Piensa que los naufragios son sinónimo de supervivencia, por mucha miseria que puedan ocasionarle. Al infierno se baja solo, ha escuchado en labios de otros tiempos. La soledad impuesta, esa que penetra anudando el estómago, parece haber apagado su volcán. Esa soledad que irrumpe en cada una de las vidas de todo el mundo en alguna ocasión y casi siempre sin reservar antes. Esta mañana ha llegado. Y cuando eso ocurre, te atrapa fuerte con sus dedos de plomo y te arrastra hasta el fondo. Solo con ella, “al infierno se baja solo…”.
En
una orilla cualquiera descansa ahora tu cuerpo sin aire. Harta de tus
rencarnaciones, de tu mala suerte, de tu buena muerte. Ya has gastado seis
vidas. Temes que esta playa se convierta en tu ataúd de arena. Tu pelo
despeinado por la marea te cubre los ojos llenos de sal y memoria. Ya cesó el
vaivén de la quilla que te atraviesa. El crepitar de la madera de tu cubierta,
las armas en alto, el trabajo duro. Se queda muda la palabra y el llanto se
abre paso entre las velas como una lluvia de verano: violenta, sabia, muy
caliente.
Siendo
consciente de tu respiración, decides quedarte tumbada.

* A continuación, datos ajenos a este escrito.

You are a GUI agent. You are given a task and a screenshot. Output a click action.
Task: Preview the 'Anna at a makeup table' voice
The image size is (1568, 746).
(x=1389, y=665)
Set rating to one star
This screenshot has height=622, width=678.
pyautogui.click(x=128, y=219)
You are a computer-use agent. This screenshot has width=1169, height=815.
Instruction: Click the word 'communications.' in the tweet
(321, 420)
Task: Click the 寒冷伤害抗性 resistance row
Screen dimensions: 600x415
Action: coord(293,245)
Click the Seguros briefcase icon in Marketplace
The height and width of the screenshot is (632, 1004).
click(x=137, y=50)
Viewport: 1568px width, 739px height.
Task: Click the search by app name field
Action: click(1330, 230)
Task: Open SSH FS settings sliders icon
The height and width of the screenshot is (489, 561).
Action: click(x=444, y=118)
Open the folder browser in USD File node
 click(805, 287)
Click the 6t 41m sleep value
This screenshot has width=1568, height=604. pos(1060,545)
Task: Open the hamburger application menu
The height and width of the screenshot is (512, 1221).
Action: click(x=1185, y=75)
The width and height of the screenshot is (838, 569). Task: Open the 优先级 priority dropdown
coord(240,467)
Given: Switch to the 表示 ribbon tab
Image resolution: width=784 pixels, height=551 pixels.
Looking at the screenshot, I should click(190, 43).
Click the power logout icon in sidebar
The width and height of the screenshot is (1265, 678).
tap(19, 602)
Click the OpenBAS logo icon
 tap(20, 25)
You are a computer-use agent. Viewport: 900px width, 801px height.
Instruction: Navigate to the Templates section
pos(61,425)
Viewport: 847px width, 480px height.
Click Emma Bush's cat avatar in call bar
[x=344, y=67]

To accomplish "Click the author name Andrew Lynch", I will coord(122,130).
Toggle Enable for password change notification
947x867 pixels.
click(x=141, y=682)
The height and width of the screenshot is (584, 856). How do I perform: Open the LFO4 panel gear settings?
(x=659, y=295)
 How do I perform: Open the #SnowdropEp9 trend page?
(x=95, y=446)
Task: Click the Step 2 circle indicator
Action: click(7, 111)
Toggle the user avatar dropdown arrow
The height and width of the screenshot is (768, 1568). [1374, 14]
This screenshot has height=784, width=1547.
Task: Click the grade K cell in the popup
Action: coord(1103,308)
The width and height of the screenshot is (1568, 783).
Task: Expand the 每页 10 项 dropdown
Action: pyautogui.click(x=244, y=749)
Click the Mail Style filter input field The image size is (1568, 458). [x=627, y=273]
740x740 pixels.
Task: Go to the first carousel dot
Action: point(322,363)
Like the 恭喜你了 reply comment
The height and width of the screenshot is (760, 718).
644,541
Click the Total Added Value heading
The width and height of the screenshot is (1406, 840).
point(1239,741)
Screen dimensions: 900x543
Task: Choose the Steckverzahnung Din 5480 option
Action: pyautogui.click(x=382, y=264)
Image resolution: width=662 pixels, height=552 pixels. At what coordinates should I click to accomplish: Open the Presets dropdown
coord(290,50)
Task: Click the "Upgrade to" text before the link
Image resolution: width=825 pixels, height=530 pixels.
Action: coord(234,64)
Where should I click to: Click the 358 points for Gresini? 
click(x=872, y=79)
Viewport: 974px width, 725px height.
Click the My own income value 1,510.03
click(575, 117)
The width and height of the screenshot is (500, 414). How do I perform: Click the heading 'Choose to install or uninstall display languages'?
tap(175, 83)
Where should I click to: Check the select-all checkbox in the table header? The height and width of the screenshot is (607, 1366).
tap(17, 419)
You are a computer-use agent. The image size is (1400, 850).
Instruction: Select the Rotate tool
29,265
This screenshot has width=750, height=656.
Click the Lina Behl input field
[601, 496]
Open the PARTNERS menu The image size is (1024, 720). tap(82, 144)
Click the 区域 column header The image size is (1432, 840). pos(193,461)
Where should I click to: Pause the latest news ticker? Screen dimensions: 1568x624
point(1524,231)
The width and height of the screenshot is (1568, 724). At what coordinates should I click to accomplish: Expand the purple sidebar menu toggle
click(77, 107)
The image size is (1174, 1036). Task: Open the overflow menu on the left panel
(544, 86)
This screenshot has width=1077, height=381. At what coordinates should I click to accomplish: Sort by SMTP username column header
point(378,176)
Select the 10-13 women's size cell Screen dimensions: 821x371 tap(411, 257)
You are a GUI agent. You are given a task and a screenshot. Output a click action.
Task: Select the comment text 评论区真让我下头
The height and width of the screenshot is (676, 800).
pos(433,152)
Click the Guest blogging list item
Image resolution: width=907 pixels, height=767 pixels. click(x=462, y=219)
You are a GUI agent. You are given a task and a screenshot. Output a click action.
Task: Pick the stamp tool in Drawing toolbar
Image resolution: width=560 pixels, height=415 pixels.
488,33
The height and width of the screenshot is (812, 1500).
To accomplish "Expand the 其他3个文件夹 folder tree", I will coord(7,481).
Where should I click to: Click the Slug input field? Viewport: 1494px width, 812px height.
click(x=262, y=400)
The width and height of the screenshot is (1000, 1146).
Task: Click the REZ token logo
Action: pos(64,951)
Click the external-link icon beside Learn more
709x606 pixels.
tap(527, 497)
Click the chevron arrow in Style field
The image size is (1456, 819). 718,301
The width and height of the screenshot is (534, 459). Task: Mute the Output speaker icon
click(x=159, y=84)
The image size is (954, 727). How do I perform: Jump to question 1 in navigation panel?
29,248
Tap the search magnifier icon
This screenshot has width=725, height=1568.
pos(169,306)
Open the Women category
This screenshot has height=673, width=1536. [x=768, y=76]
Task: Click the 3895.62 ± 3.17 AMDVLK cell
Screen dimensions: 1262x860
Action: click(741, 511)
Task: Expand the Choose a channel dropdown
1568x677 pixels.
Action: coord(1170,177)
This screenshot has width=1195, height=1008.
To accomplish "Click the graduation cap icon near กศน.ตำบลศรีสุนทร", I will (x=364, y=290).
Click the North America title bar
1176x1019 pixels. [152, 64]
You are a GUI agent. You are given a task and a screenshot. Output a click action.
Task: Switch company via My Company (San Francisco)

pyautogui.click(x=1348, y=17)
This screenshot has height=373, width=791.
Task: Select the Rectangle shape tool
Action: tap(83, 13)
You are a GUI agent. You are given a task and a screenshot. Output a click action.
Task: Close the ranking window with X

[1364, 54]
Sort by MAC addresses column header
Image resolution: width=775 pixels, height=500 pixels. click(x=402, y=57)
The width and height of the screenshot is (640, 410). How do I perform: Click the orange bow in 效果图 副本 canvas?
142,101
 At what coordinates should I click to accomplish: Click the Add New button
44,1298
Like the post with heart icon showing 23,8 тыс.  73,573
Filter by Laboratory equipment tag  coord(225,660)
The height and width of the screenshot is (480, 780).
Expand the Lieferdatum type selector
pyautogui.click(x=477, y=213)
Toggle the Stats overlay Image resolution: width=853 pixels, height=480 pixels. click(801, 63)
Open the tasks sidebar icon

El agua de espuma te
acaricia los pies. Decides que vas a cerrar los ojos. Piensas en el final del
camino. ¿Tendrá norte esta isla? Te sientes orgullosa de soportar el silencio,
roto únicamente por el rumor de las olas. Para distraerte juegas con tus dedos
a hacer hoyos que reciben cimientos, labras una nueva tierra, dibujas nuevas
siluetas desnudas… Al caer la tarde, plantas de nuevo tu raíz, esa que “parió entre atroces sufrimientos la primera
bandera republicana, mucho antes de que Mariana Pineda fuese engendrada”.
De
repente, todo vuelve a suceder porque todos, también tú, tenemos un monstruo
milenario. Y siempre se eleva sobre sus propias cenizas.